Vu sous cette angle, le bonus de bienvenue prend un tout autre sens : faute d’un système de répartition entre dirigeants d’entreprise, et faute d’une externalisation souple des avantages qui leur sont dus par le contrat ou le mandat qui les lie aux entreprises qu’ils dirigent, les patrons demandent à l’entreprise d’internaliser les provisions qui servent à financer leurs avantages.

C’est un peu comme si, faute d’un système de retraite par répartition, l’entreprise versait à chaque salarié, au moment où il quitte l’entreprise, la totalité des cotisations retraite qui permettront d’assureur ses vieux jours.

Autrement dit, si les retraites n’existaient pas en France, les salariés se réjouiraient, en quittant au bout de dix ans une entreprise où ils étaient payés 2.000 euros par mois, de percevoir une somme de 120.000 euros : elle leur permettrait de se constituer un capital pour préparer leur rente future, lorsqu’ils arrêteront de travailler. Si leur contrat de travail ne prévoyait pas un tel versement anticipé au bout de dix ans, ils ne manqueraient pas de demander à l’employeur qu’ils rejoignent de reprendre à son compte les avantages acquis dans l’entreprise précédente, et ils trouveraient justifier de recevoir 60.000 euros à leur arrivée, et 60.000 euros supplémentaires au bout de deux ans. Peut-être même trouveraient-ils ce pari trop risqué et exigeraient-ils de percevoir tout de suite la totalité de la somme.

Rappelons que, pour percevoir une retraite de 2.000 pendant 20 ans, il faut un capital d’environ 400.000 euros. Cette seule somme permet de mesurer l’effort à fournir pour assurer les vieux jours d’un salarié.

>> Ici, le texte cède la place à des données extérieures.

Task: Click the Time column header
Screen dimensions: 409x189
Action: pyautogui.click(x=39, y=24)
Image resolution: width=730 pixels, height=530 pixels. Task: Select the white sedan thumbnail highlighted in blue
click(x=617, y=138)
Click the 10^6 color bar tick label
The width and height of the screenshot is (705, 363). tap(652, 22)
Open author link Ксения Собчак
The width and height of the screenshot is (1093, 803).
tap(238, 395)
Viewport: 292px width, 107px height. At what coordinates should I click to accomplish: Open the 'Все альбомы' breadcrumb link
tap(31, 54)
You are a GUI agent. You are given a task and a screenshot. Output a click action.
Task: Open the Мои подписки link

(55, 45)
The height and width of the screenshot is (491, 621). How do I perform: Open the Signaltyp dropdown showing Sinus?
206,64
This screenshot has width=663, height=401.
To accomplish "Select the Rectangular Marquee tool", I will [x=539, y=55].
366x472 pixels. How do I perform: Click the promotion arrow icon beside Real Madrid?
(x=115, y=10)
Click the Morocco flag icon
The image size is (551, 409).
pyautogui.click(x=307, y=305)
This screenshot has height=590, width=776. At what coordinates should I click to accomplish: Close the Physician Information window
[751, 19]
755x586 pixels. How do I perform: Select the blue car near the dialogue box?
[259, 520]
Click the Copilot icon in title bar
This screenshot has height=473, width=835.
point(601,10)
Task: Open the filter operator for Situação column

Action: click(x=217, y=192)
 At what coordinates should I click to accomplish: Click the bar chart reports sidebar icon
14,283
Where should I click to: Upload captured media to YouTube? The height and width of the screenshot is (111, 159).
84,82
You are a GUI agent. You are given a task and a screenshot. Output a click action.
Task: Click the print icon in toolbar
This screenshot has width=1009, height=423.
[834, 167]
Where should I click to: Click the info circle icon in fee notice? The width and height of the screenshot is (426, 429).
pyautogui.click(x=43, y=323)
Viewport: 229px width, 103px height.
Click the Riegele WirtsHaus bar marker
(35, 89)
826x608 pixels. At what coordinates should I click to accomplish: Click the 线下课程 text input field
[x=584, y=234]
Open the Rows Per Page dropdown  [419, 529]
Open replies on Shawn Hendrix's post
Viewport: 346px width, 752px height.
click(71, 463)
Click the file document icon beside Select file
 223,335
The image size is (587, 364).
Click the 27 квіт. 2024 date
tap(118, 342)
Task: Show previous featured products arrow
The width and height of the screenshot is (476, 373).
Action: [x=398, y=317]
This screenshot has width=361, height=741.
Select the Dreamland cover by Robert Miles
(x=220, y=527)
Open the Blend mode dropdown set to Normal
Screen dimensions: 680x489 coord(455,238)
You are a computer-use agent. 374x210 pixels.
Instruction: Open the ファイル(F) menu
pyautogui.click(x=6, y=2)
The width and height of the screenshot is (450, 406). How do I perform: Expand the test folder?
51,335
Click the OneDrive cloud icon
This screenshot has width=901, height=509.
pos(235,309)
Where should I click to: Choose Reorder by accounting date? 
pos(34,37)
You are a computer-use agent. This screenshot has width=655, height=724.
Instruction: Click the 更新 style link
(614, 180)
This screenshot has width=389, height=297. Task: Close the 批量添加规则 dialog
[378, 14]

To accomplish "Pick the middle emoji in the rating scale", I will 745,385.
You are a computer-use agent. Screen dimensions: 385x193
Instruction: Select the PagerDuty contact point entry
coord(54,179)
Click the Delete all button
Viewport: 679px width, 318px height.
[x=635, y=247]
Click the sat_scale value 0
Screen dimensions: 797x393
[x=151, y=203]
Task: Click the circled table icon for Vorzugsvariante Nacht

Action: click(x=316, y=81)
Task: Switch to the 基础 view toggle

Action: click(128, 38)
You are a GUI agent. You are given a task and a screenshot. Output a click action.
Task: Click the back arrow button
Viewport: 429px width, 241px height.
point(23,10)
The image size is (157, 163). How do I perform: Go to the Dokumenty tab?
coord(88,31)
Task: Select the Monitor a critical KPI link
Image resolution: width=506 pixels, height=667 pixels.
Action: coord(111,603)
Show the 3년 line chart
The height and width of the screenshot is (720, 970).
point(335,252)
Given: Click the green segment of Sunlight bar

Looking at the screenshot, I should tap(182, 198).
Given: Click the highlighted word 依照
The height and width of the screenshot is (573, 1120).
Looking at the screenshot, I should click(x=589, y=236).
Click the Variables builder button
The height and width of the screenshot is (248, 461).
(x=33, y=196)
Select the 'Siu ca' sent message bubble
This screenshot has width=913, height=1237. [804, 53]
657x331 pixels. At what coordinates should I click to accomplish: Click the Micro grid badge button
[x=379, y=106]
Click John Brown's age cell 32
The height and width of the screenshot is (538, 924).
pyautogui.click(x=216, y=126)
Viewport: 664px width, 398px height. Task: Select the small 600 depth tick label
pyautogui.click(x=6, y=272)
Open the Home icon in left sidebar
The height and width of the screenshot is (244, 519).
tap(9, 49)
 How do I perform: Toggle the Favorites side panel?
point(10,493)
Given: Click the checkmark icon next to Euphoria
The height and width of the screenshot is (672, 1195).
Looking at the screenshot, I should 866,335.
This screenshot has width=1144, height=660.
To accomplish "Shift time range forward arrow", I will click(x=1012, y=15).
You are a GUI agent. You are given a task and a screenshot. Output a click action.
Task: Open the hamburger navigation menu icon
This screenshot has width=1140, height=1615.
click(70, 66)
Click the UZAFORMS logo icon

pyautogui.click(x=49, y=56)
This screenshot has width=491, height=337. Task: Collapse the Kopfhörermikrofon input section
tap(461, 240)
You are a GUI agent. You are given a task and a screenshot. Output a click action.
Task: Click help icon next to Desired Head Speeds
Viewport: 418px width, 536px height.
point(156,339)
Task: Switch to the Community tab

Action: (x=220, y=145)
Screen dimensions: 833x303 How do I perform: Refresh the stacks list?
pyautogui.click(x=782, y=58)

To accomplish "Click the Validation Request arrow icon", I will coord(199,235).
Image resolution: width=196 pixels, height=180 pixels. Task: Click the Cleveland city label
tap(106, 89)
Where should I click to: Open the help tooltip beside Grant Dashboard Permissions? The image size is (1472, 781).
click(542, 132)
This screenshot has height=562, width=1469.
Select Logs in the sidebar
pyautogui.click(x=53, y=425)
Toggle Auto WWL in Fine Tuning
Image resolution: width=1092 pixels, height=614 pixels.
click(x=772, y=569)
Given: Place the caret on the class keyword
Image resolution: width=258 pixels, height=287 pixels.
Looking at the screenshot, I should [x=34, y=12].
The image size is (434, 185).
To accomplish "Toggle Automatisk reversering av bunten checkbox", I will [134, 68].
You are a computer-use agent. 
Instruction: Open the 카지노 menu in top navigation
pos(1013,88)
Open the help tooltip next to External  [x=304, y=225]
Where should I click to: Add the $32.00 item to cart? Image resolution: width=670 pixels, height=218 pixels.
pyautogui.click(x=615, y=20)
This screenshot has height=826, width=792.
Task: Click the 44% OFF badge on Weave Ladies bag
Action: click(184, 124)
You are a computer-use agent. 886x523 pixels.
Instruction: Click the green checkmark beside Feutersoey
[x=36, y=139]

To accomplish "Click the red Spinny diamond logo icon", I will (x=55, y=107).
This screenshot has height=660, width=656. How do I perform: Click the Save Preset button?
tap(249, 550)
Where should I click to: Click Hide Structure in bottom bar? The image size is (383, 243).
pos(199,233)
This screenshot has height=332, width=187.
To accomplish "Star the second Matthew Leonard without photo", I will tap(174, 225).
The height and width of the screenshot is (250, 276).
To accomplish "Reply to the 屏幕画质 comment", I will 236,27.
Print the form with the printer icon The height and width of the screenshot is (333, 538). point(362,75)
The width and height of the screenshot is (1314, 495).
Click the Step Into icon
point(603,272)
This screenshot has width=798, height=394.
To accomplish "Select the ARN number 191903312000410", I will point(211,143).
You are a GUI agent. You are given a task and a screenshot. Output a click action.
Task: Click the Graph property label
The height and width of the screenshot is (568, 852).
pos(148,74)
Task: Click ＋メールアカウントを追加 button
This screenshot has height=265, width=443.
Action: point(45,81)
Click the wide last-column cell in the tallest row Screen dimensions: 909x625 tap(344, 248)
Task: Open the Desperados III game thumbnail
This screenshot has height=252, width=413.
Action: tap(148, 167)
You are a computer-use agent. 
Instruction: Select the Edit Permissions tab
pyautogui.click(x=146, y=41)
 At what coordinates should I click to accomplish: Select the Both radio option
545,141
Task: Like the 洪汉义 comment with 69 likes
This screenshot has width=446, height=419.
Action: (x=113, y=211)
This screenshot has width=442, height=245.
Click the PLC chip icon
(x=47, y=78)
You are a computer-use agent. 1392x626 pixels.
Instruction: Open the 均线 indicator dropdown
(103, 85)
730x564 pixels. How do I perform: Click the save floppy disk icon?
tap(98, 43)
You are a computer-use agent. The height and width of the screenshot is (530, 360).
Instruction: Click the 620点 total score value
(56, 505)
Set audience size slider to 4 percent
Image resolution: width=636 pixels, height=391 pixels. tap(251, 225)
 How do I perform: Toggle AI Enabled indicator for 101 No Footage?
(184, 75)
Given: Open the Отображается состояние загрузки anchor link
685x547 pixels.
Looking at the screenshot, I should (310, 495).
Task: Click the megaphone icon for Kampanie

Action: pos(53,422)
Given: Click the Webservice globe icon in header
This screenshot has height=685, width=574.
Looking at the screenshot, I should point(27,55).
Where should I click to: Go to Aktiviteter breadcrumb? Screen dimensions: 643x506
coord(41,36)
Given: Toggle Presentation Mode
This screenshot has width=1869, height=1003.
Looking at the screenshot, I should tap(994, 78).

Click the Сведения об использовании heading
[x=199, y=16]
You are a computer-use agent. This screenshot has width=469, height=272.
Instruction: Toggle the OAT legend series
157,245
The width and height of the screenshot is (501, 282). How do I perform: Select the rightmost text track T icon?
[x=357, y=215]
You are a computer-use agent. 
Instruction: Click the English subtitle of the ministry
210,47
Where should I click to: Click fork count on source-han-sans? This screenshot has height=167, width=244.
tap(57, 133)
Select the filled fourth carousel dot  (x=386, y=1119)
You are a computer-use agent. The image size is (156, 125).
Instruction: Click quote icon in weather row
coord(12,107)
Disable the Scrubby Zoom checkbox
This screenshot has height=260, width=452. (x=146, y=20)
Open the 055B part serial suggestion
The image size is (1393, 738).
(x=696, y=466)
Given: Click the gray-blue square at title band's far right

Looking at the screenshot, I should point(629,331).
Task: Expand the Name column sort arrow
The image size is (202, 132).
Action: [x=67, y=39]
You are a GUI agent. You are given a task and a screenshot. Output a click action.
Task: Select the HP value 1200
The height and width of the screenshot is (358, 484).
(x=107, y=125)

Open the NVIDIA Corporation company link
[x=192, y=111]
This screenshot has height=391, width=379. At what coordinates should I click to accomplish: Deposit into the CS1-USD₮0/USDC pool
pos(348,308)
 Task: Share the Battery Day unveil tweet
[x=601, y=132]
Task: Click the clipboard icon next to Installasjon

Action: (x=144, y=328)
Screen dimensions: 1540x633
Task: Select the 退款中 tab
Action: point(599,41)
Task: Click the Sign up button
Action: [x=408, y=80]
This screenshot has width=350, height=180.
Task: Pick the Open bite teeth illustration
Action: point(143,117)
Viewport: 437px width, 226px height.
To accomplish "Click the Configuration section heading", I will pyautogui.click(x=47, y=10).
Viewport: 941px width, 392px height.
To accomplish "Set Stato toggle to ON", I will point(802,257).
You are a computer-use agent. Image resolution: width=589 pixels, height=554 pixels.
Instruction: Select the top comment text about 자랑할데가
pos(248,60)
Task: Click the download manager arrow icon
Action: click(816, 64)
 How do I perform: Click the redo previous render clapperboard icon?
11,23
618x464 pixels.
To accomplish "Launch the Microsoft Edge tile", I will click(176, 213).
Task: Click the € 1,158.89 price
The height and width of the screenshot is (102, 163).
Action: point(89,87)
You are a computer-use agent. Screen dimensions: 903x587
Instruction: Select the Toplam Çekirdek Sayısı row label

Bien entendu, ce mécanisme prend des proportions effrayantes quand les sommes en jeu touchent à des rémunérations colossales. Certaines entreprises doivent parfois provisionner plusieurs dizaines de millions d’euros pour assurer la retraite chapeau de quelques personnes.

Il existe pourtant un moyen de moraliser la rémunération des parachutes : l’externalisation. Au lieu de demander aux finances de l’entreprise de supporter l’effort, les avantages qui entourent la rémunération des dirigeants devraient donner lieu à des provisions mensuelles obligatoires, versées à un organisme gestionnaire extérieur. Cet effort d’épargne permettrait de garantir au dirigeant qui quitte l’entreprise de conserver ses avantages acquis. Il éviterait ainsi aux entreprises qui les recrutent de devoir constituer des bonus de bienvenue, puisque les avantages à reprendre seraient garantis ailleurs. Cette mécanique aurait un autre avantage : elle serait fiscalement vertueuse, puisque le dirigeant s’acquitterait de cotisations sociales en bonne et due forme au moment où il percevrait ses sommes.